Verser des larmes est au Sennâr et aussi dans toute la Nubie la plus digne manière d’honorer les morts. Bien longtemps après les funérailles, les parens pleurent celui des leurs qui n’est plus, et à des intervalles qui reviennent régulièrement ils font retentir de cris et de gémissemens leur demeure, en frappant en même temps avec des bâtons sur des calebasses renversées dans des vases pleins d’eau, conviant par cet appel funèbre leurs amis à venir partager leur douleur. Les circonstances heureuses et surtout les mariages, dont les fêtes durent sept jours, se célèbrent par des festins dans lesquels figurent, avec le merisse et le bilbil, liqueurs tirées des graines que le sol produit, des quartiers de mouton, de bœuf et de chameau. Les viscères de ces animaux en sont jugées les parties les plus délicates et les plus nobles. On les mange crus ou assaisonnés de chetetah, poivre rouge d’une âcreté intolérable pour des palais européens.

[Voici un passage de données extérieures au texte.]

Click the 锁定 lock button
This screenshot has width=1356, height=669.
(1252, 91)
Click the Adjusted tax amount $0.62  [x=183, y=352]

On appelle du nom de Fazogl toute la région montagneuse comprise entre le Nil-Bleu et le Toumat, l’un de ses affluens de la rive gauche. Ce pays n’est habité que par des nègres aux cheveux crépus, aux grosses lèvres, aux pommettes saillantes. La ville, ou pour mieux dire le village capital du Fazogl, s’appelait anciennement Kery ; depuis 1849, il s’appelle Méhémet ou Mohammed-Ali-Polis. Le vice-roi, voulant laisser un souvenir de son passage dans ce lieu qui marquait le terme de son expédition, lui donna son nom.

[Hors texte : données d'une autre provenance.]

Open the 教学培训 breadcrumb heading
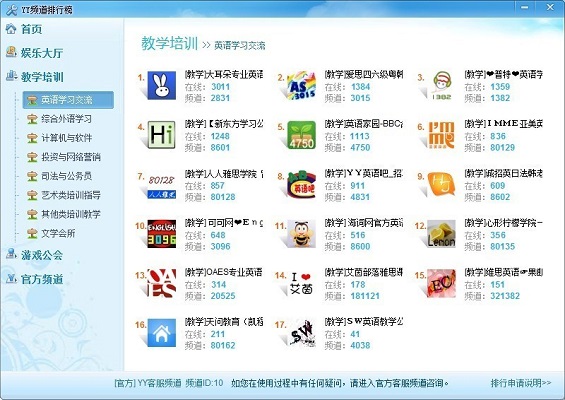Screen dimensions: 565x400 tap(169, 43)
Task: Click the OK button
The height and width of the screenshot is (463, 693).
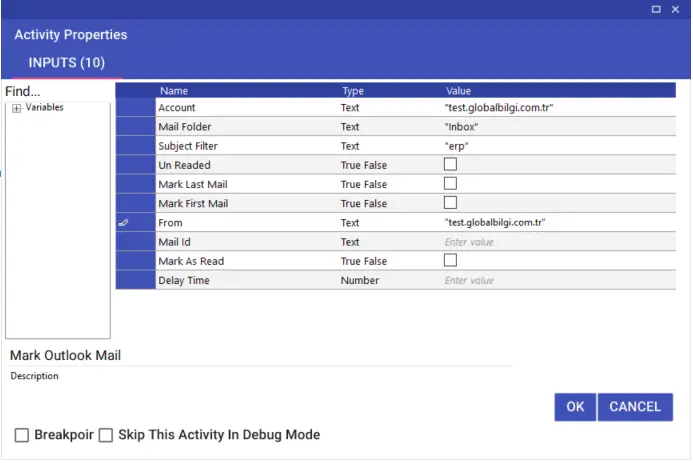Action: (575, 407)
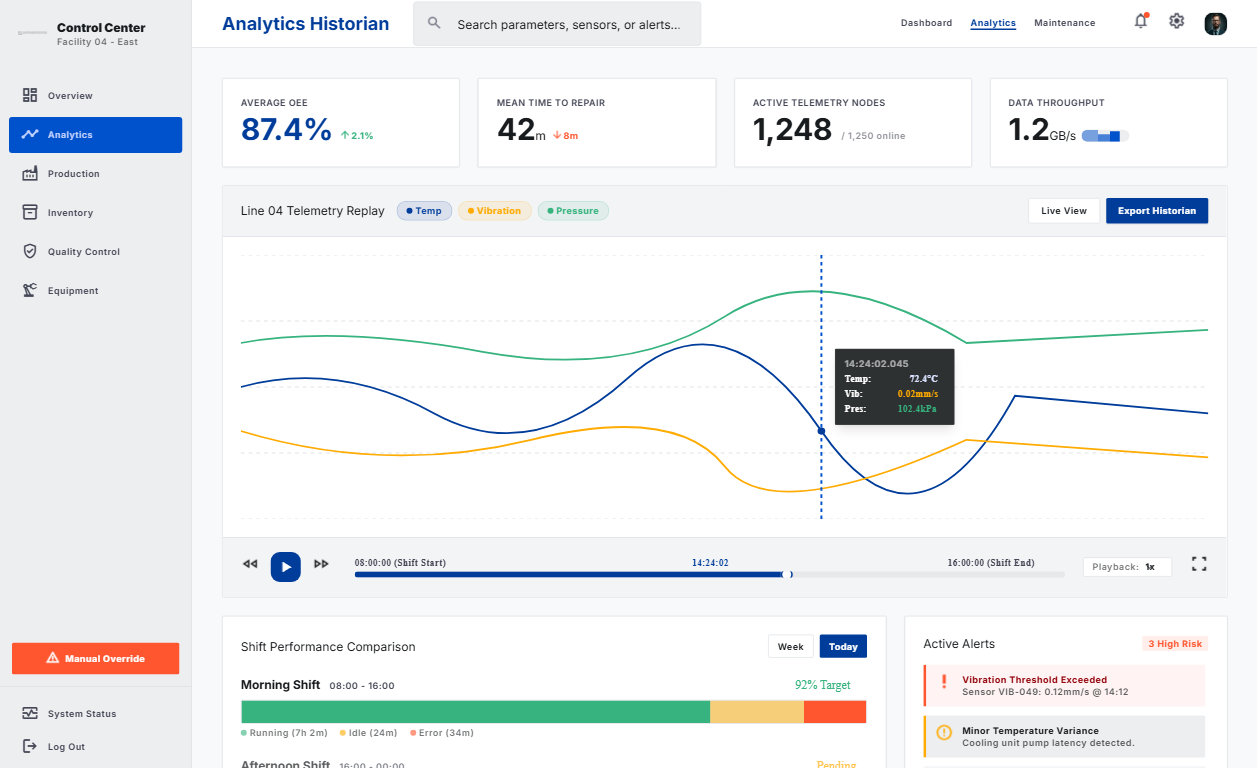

En 1848, Méhémet-Ali, renouvelant ses tentatives pour découvrir des mines d’or, chargea un officier russe, M. Koyalevski, de remonter non-seulement le fleuve Bleu ; mais encore le Toumat, son affluent occidental. L’officier russe était accompagné d’un jeune Français, M. Trémaux[1]. Jusqu’à Kery, les voyageurs ne s’écartèrent pas de l’itinéraire suivi par la précédente expédition. M. Kovalevski raconte une anecdote qui peut servir à peindre les mœurs de ce pays. En passant à Sennâr (à son retour), le voyageur fut invité par le cheikh à faire visite à sa femme, la princesse Nasr, souveraine de la contrée avant l’occupation égyptienne. L’ancienne reine du Sennâr avait su se concilier la bienveillance du terrible gouverneur de son pays, le gendre de Méhémet-Ali, que ses cruautés ont rendu fameux. Elle conservait une certaine influence, et la plupart des voyageurs égyptiens avaient coutume de venir lui demander l’hospitalité, certains de trouver à discrétion chez elle des boissons fortes et des femmes. La demeure où l’officier fut reçue, et qui était décorée du titre de palais, était composée de plusieurs maisonnettes réunies. Après un souper passable et lorsque l’heure de la retraite fut venue, un officier de la princesse conduisit l’étranger dans un pavillon

  1. Ce voyageur s’est fait connaître par divers travaux sur la géographie du Soudan, et il a pris une part notable a la discussion qui s’est engagée, il y a quelque temps au sujet des Niams-Niams ou hommes à queue dont il nie l’existence. M. Trémaux publie le résultat de ses observations personnelles sous le titre de Voyage au Soudan oriental.